脊髓损伤
-
Figure 1|Corticospinal tract regeneration after SCI.
Traumatic spinal cord injuries (SCI) are characterized by damage in the integrity of the spinal cord, which results in either temporary or permanent alterations in the locomotor, sensory and/or autonomic functions (Yezierski, 2009). The traumatic event leads to impairments in voluntary control of movement below the injury by affecting the connection between the brain and the neurons localized in the spinal cord. Therefore, the recovery of locomotor activity is considered one of the main goals in the search of new therapies by the scientists around the world. For many years, axon regeneration has been considered the Holy Grail in SCI research, however, now we know that the regeneration of sectioned axons is necessary but not enough to promote locomotor recovery (Raineteau and Schwab, 2001). The disruption of long motor and sensory axonal tracts as a consequence of the lesion prevents their specific interactions with their cellular targets. For this reason the goal of ongoing investigations is to promote the re-growth of axonal tracts across the lesion site and their re-connection with propiospinal neurons at different segments of the spinal cord (Figure 1A). In particular, regeneration and re-connection of corticospinal tract (CST) axons is of vital significance to regain voluntary locomotor activity after a complete spinal cord injury (Oudega and Perez, 2012). This is because the axons that integrate the CST transmit voluntary motor information to the forelimbs and hindlimbs, and the damage of this structure in humans affects directly the locomotion (Nathan, 1994).

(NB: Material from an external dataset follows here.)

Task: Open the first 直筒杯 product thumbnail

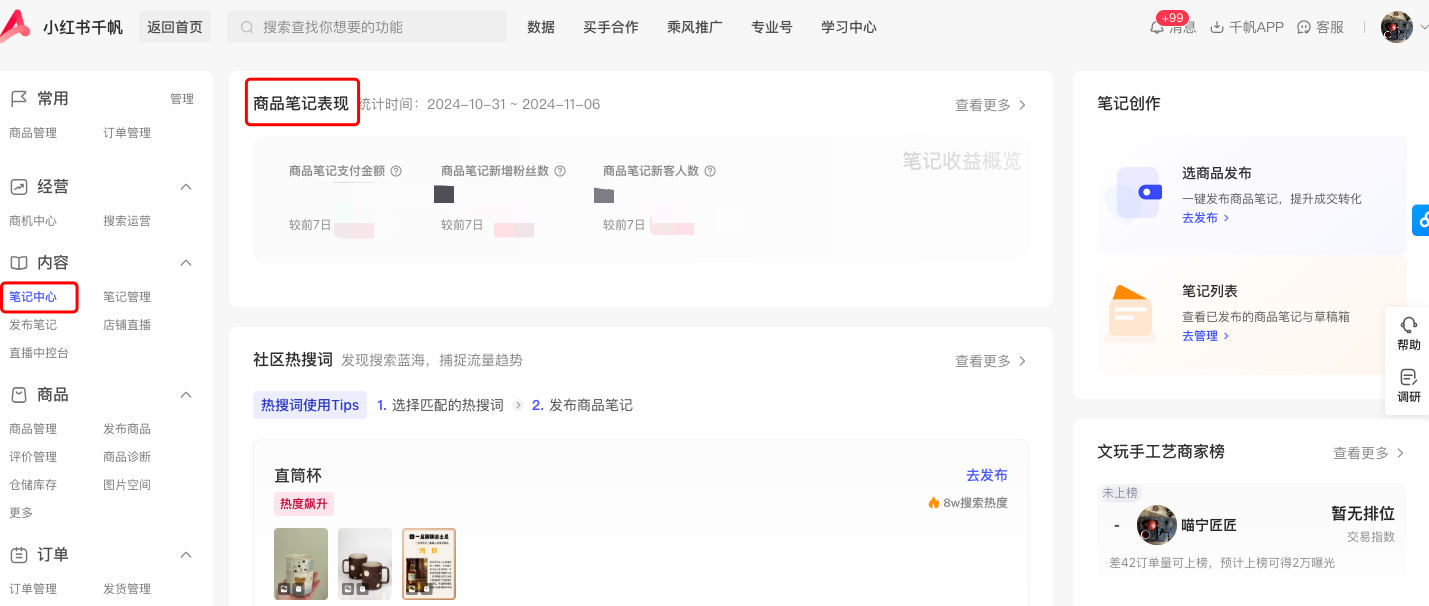Action: [301, 563]
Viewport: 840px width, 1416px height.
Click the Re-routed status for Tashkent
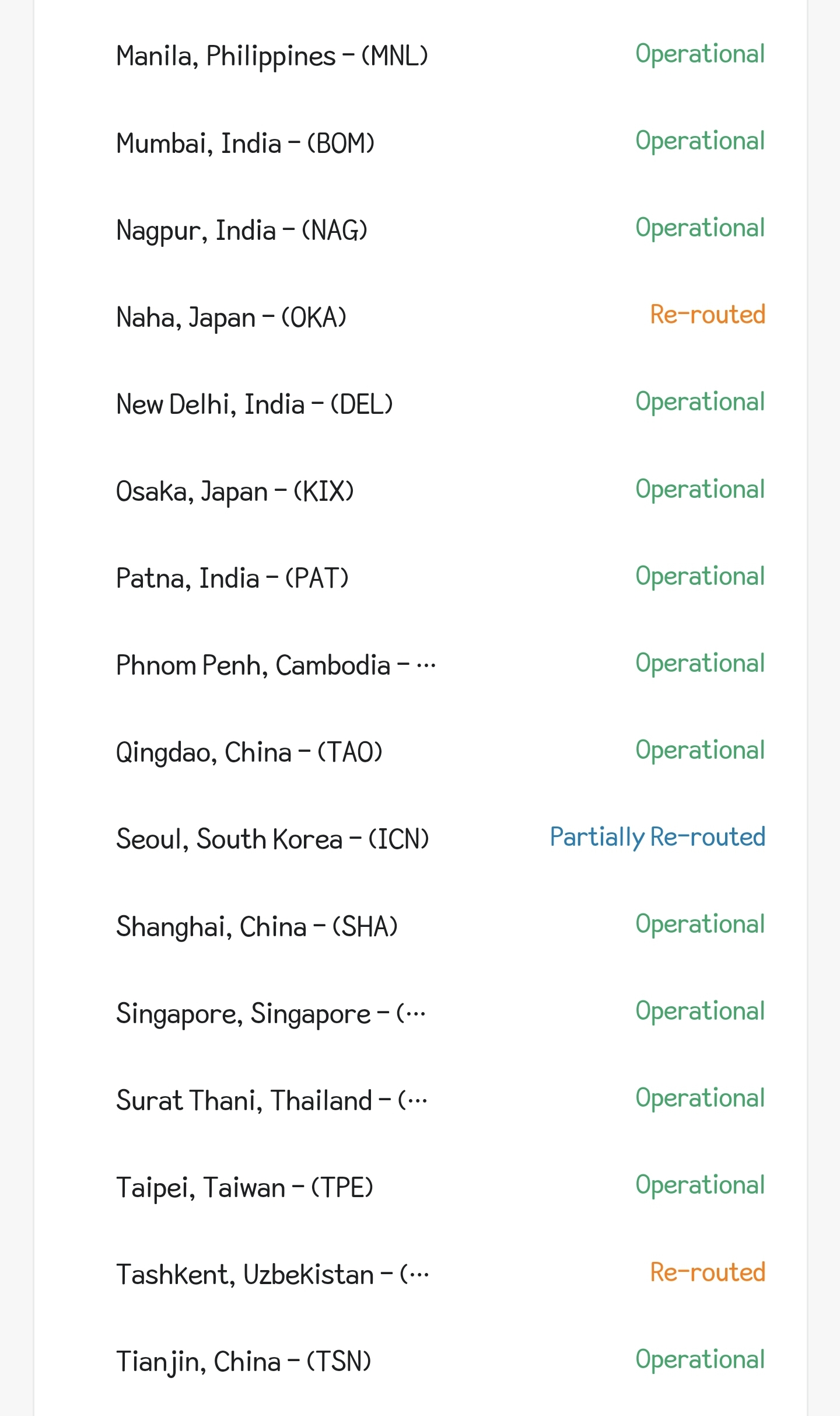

Evidence shows that the molecular pathway of axonal regeneration could involve extracellular calcium influx in response to Netrin-1/Netrin-1 receptors interaction, since this molecular mediator participates in the actin and tubulin cytoskeleton assembly in the growth cone (Figure 1B). Therefore the future work will be oriented to identify the mechanism by which this mediator interacts with voltage-gated calcium and/or TRP channels in response to Netrin-1 treatment.